Multinomial Distribution – Expected Value Calculation

distributionsmultinomial-distributionprobability

A multinomial distribution can be given as

$ M(m_1,\dots,m_K|N,P) = {N \choose m_1\dots m_K}\prod_k p_k^{m_k} $

The expected value is $Np_k$.

How can I prove it?

Best Answer

A demonstration using "equations" was requested in a comment.

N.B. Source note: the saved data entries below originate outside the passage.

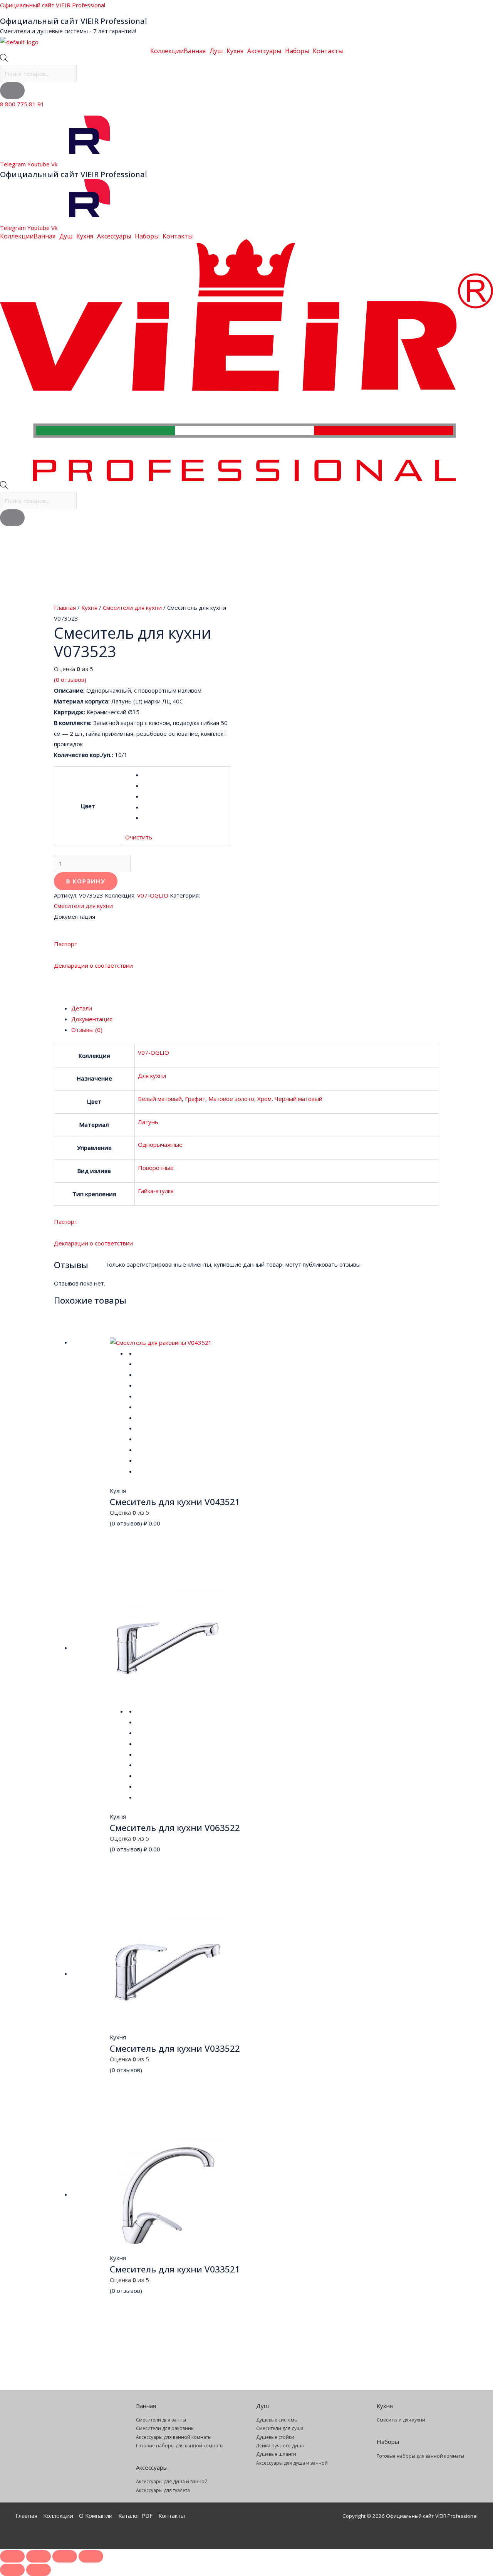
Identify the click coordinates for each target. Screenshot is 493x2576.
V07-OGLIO (152, 895)
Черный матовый (298, 1099)
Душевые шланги (276, 2454)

Here is a short, simple one that is practically painless.

Notation and definitions

Let the random $K$-vector $X$ have a multinomial distribution with parameters $\mathbb p = (p_1, p_2, \ldots, p_K)$. This means that $p_1 + p_2 + \cdots + p_K=1$, $0 \le p_i$ for $i=1, 2, \ldots, K$, and the probability that $X = (m_1, m_2, \ldots, m_K) = \mathbb m$ is given by

$$\Pr(X=\mathbb m) =\binom{N}{\mathbb m}\mathbb p^\mathbb m$$

In this shorthand notation $\binom{N}{\mathbb m} = N!/(m_1! m_2! \ldots m_K!)$ is a multinomial coefficient (which is nonzero only when all the $m_i$ are natural numbers and sum to $N \ge 1$) and $\mathbb p ^ \mathbb m = p_1^{m_1}p_2^{m_2}\cdots p_K^{m_k}.$

By definition, the expectation of $X$ is the vector

$$\mathbb E[X] = \sum_{\mathbb m} \Pr(X = \mathbb m)\mathbb m =\sum_{\mathbb m} \binom{N}{\mathbb m}\mathbb p^\mathbb m \mathbb m$$

where the sum extends over the (finite number of) values of $\mathbb m$ for which the probability is nonzero.

Solution

By expanding the sum using the definition of the multinomial coefficients, notice that

$$1 = 1^N = (p_1 + p_2 + \cdots + p_K)^N = \sum_{\mathbb m}\binom{N}{\mathbb m}\mathbb p^\mathbb m.$$

Viewing the $p_i$ as variables, we can recognize the component terms $\binom{N}{\mathbb m}\mathbb p^\mathbb m m_i$ in the expectation as the result of applying the differential operator $p_i\frac{\partial}{\partial p_i}$ to the right hand side, because $p_i\frac{\partial}{\partial p_i} \left(p_i^{m_i}\right) = m_i p_i^{m_i}.$ Another way to compute the same thing is to use the Chain Rule to differentiate the penultimate term in the preceding multinomial expansion:

$$p_i\frac{\partial}{\partial p_i}(p_1 + p_2 + \cdots + p_K)^N = p_iN(p_1 + p_2 + \cdots + p_K)^{N-1}\frac{\partial p_i}{\partial p_i} = Np_i(1)^{N-1} = Np_i.$$

Therefore

$$\mathbb E[X] = (Np_1, Np_2, \ldots, Np_K),$$

QED.

Related Solutions

Solved – Understanding multinomial distribution

Suppose you roll a 6-sided die $N$ times.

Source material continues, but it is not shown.